[EXERCISE DIRECTIONS] In the entries below, count the lines that hold the string "value" and state only that count.

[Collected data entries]
╔══

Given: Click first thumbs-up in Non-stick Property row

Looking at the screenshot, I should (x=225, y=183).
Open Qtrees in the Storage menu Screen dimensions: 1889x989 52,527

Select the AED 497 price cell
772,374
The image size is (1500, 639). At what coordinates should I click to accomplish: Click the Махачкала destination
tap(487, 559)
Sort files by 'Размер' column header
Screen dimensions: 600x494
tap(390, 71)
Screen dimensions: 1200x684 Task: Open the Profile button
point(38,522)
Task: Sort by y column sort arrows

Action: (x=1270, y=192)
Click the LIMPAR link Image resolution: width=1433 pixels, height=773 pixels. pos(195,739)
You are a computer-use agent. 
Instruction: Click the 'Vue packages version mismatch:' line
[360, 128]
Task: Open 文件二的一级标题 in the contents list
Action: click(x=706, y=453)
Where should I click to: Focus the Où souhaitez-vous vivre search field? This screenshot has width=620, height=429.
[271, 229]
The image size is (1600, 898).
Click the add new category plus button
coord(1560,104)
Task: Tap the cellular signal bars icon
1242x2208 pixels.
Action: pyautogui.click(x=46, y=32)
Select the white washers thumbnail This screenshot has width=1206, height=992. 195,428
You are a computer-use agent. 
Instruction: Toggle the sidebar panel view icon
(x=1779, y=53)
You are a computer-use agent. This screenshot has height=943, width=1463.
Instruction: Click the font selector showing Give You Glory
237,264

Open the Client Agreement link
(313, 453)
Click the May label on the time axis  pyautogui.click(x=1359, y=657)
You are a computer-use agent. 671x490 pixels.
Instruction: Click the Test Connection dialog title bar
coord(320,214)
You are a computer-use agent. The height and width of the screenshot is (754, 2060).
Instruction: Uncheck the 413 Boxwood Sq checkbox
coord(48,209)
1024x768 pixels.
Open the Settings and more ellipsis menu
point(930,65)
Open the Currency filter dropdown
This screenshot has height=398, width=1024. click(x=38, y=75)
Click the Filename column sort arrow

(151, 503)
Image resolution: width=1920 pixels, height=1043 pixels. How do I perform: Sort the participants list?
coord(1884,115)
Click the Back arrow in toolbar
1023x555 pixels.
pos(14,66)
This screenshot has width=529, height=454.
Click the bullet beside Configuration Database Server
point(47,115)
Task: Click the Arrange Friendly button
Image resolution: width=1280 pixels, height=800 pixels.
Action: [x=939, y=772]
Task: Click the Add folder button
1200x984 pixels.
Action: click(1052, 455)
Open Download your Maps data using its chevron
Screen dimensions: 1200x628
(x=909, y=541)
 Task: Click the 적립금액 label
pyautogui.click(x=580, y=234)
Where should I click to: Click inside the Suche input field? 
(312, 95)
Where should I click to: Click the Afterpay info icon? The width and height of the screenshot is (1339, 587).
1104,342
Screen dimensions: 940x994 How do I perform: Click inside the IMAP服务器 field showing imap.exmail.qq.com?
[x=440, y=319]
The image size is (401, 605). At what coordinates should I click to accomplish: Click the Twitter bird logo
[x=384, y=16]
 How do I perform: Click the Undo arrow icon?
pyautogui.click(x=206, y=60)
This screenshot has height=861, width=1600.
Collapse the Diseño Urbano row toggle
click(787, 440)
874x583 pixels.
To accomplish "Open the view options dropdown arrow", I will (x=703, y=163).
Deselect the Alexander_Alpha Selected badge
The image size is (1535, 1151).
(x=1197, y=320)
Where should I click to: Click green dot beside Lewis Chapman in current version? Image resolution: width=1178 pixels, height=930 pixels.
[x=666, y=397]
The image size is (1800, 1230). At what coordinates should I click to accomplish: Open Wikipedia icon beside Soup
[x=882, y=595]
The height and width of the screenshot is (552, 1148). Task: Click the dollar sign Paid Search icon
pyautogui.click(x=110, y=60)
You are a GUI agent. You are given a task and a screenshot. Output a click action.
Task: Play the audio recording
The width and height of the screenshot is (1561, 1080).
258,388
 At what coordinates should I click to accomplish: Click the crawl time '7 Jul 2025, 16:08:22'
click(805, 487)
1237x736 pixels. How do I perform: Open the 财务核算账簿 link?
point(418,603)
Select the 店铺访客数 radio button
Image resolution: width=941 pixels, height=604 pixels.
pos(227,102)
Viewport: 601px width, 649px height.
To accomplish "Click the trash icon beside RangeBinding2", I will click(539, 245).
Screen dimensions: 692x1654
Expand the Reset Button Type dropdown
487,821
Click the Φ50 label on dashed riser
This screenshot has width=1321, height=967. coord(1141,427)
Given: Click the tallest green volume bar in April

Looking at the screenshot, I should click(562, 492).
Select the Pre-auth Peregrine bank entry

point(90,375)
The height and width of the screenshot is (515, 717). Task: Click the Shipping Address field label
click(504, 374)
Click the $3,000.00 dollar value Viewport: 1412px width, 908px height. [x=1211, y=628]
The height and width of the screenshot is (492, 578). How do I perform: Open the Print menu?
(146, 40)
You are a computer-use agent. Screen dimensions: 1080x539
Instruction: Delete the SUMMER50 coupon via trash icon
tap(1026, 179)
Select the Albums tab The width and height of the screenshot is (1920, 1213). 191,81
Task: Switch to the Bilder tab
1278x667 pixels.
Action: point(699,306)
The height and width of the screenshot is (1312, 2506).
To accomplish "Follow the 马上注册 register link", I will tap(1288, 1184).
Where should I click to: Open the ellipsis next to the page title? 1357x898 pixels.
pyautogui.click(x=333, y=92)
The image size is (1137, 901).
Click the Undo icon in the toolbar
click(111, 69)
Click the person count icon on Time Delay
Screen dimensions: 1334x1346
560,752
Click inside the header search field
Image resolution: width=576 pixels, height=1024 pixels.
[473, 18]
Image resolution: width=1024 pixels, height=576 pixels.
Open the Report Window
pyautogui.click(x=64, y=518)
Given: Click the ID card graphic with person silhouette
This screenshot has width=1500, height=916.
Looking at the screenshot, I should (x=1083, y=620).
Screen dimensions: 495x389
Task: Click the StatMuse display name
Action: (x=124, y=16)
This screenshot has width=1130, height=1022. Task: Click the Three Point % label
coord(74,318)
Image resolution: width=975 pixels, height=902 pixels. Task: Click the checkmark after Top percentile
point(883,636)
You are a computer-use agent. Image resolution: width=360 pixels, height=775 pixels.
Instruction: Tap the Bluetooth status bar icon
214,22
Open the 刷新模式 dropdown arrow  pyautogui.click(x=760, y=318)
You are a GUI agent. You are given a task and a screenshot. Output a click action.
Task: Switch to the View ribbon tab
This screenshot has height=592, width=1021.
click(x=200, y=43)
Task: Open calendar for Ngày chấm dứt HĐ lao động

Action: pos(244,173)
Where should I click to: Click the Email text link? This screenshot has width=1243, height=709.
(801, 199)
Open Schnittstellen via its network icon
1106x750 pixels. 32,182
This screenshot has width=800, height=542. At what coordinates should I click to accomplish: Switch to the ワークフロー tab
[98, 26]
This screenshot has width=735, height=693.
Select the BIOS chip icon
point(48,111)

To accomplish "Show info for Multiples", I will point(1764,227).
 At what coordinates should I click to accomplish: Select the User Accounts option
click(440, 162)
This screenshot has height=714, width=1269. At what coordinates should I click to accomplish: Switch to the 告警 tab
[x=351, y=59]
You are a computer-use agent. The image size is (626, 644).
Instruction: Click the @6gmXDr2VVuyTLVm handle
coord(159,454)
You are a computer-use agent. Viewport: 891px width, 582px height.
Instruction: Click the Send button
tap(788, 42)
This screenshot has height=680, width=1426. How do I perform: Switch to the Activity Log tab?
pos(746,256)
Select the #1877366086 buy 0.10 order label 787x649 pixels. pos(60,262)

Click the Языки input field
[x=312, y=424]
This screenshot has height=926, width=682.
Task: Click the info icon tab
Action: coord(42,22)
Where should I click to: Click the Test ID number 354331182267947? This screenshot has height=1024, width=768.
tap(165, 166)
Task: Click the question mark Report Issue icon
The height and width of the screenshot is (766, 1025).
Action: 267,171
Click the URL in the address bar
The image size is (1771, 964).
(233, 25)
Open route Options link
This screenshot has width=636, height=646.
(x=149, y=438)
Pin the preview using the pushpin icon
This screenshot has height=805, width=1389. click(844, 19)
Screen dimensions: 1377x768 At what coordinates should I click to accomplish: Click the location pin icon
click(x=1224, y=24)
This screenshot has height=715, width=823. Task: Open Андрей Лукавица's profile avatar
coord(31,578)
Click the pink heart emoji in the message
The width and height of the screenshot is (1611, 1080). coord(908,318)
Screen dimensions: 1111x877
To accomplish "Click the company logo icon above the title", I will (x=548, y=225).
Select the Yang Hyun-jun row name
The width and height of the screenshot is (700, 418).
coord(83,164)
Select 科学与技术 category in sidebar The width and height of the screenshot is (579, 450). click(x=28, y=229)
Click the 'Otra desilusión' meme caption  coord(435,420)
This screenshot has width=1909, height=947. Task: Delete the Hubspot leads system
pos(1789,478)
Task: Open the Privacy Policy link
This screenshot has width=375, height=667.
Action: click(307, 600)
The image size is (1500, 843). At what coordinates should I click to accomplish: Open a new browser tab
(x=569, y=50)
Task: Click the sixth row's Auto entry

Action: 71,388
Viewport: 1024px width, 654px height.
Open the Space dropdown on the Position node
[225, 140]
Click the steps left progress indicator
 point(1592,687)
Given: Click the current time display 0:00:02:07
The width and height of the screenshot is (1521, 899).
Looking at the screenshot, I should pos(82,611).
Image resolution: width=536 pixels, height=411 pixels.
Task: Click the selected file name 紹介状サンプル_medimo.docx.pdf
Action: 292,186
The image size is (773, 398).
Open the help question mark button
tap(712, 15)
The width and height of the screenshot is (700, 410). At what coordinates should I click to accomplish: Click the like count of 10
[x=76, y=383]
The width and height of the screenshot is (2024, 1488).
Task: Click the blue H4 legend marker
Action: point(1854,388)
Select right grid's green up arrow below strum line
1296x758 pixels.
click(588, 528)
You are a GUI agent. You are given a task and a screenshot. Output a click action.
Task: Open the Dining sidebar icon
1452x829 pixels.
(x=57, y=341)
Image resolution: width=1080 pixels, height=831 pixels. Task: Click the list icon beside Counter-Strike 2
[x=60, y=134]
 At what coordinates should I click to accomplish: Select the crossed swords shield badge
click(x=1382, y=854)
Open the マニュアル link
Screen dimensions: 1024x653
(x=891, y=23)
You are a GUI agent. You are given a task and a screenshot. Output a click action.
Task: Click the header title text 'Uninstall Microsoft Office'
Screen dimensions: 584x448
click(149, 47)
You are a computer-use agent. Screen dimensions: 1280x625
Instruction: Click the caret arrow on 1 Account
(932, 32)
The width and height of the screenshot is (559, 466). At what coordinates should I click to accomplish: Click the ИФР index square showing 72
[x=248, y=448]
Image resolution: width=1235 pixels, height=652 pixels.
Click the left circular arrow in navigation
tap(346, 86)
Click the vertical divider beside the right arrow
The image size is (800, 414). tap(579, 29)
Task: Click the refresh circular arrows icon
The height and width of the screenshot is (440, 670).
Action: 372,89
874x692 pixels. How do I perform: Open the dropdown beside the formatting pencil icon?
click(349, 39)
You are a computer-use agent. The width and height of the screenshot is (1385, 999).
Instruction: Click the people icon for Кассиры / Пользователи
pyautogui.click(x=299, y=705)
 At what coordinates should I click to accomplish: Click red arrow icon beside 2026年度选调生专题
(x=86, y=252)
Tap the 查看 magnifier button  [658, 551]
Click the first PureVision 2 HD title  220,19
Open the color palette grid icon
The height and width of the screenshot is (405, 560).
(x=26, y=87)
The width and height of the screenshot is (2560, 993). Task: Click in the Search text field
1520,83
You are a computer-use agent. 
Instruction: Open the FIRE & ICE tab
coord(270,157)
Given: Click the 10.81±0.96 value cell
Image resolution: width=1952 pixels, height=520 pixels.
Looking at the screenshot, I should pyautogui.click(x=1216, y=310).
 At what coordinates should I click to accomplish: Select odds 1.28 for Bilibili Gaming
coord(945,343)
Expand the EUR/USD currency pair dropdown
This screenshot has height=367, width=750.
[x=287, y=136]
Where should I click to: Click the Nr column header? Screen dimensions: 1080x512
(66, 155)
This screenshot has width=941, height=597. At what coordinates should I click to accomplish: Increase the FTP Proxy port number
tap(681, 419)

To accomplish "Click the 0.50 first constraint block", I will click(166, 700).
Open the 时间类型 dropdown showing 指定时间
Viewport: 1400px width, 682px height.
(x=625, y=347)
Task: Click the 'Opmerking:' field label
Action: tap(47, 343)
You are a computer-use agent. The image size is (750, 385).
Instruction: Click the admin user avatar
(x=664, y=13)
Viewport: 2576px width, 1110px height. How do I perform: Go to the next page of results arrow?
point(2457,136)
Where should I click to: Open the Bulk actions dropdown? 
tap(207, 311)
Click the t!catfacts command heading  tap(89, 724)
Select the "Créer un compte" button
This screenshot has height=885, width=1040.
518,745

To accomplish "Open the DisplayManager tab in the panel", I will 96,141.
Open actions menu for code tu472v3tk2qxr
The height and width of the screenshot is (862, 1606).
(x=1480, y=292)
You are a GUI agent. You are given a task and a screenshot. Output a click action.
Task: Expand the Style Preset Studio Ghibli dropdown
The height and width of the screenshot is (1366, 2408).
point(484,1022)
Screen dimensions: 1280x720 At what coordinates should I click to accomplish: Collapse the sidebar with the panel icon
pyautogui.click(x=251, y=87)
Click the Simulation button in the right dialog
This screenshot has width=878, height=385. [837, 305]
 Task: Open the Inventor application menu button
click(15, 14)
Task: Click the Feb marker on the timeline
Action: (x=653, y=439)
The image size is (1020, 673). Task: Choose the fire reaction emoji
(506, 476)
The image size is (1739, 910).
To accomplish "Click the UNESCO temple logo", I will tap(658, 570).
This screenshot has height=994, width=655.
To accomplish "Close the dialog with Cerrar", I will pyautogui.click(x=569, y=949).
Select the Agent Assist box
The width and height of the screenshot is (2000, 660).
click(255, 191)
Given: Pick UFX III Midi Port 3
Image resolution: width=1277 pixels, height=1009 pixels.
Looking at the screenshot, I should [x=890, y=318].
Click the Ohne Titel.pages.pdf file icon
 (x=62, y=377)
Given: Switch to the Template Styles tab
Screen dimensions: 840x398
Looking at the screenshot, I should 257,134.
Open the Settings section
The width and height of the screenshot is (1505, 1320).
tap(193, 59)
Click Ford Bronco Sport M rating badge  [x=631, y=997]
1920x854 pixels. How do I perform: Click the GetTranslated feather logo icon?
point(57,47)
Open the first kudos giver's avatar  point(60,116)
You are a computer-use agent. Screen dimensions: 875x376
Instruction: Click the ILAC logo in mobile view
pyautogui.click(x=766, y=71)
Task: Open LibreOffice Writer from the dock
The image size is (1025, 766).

╚══

[SOLUTION] 2